Pero por dentro, la pequeña Agota iba tomando nota con los ojos y descifrando en voz baja lo que decían aquellos pocos libros que pillaba en las estanterías de casa. En una de esas búsquedas encontró un volumen de poesía y la calentura del hallazgo le inundó las sienes. Comprendió entonces que la realidad era también un puente a derribar. Que la verdad estaba del lado de esos versos que decían la vida de otro modo, con algo de ácido concentrado y de emoción que descalabra lo que tan sólo es evidente. Agota Kristof entró en la poesía como quien busca un cobijo contra la tormenta, mientras Europa se iba jodiendo al galope. El nazismo devastó una parte y Stalin se encargó del resto. En 1956, con 21 años, aquella escritora secreta que llevaba una existencia sin relieve escapó de su país cuando la Revolución húngara fue aplastada. Un año antes se había casado con un profesor de escuela que luchaba contra el régimen prosoviético y había tenido una hija que, en el momento de la estampida, tenía cuatro meses. Escaparon a Neuchâtel, donde todo seguía siendo oscuro, extraño y vil. Kristof no hablaba francés ni alemán. No se entendía con nadie.

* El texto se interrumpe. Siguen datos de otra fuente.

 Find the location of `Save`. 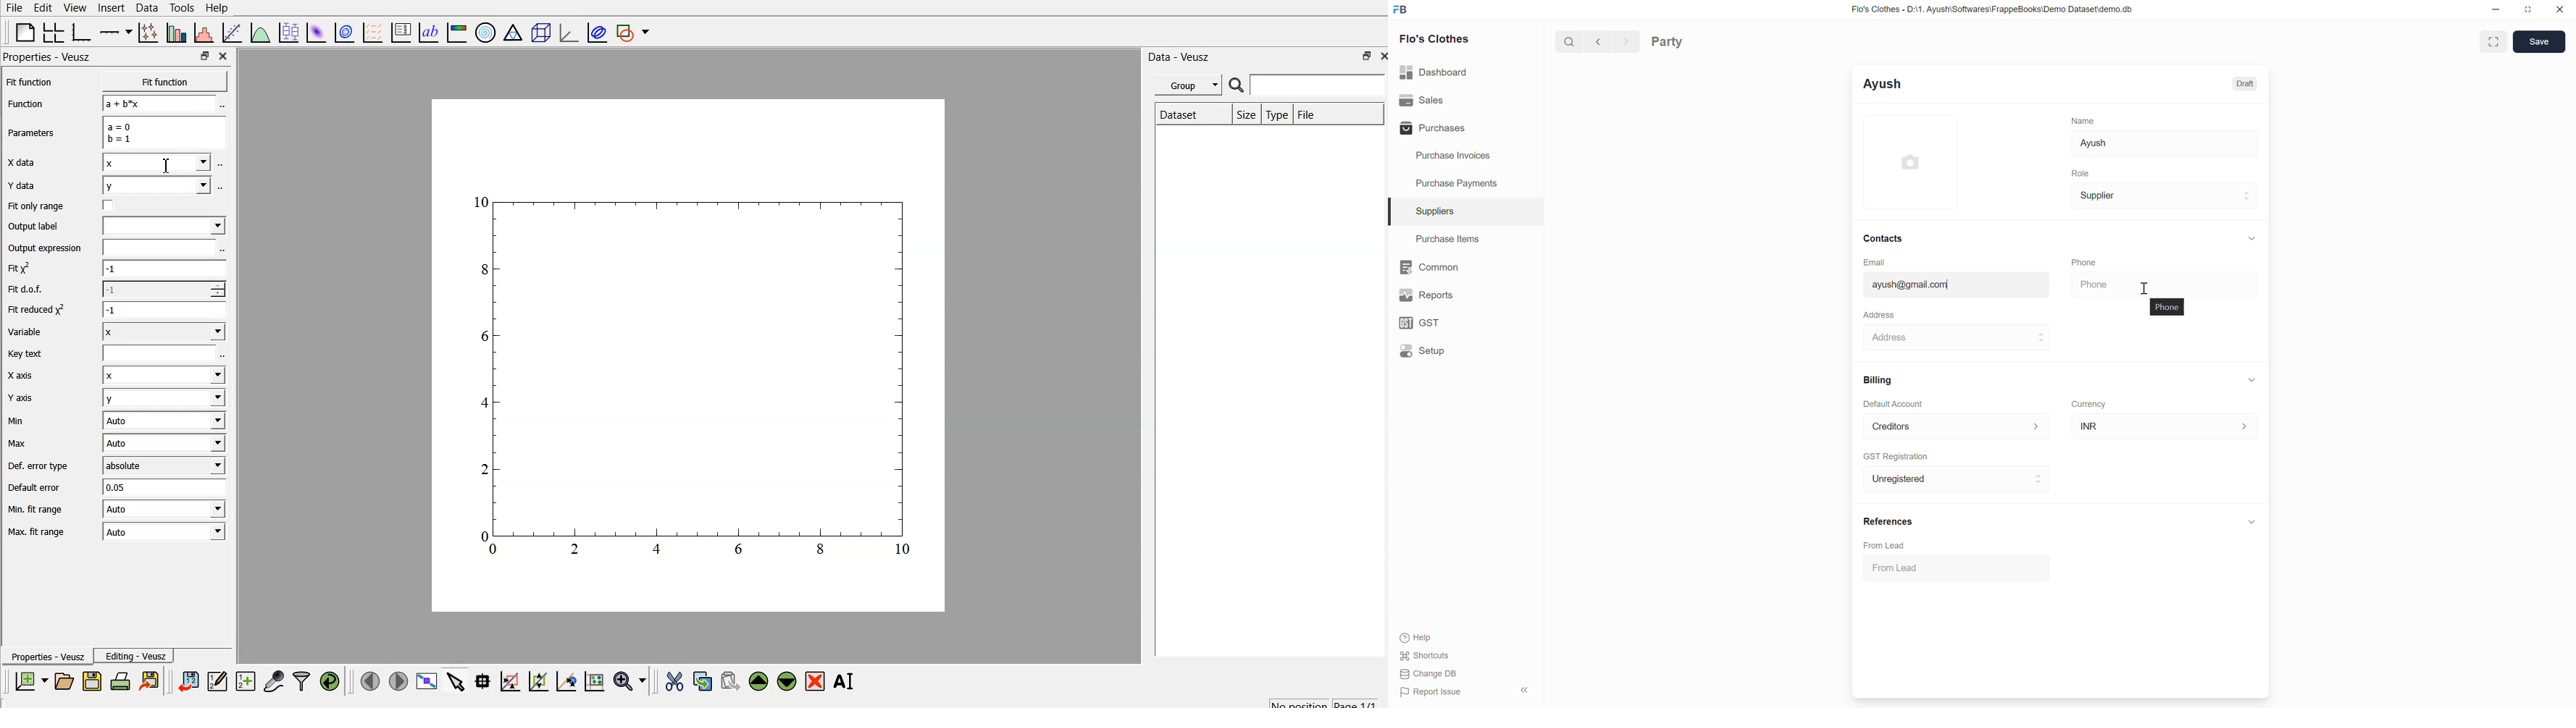

Save is located at coordinates (2539, 41).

Agota se ocupó en una fábrica de relojes. De las de cadena de montaje. De las de tres turnos al día. Allí, para luchar contra la rutina mecánica y la insonorización de no manejar el idioma, comenzó a generar historias que le salían de la parte más blanda del cerebro y le hacían sigilosamente círculos concéntricos en la cabeza. Así pasó cinco años hasta que un día se quitó de encima temores y censuras poniendo el reloj de vivir a cero. Se divorció del modesto profesor. Cogió sus poemas adolescentes y comenzó a traducirlos lentamente al francés de madrugada, hasta que logró un manejo de la lengua como para permitirse escribir ya en ella. «Me planteé la literatura como algo personal, nunca pretendí llegar a nada. Escribía para mí cuando los niños se habían acostado y ya no había ruido en casa».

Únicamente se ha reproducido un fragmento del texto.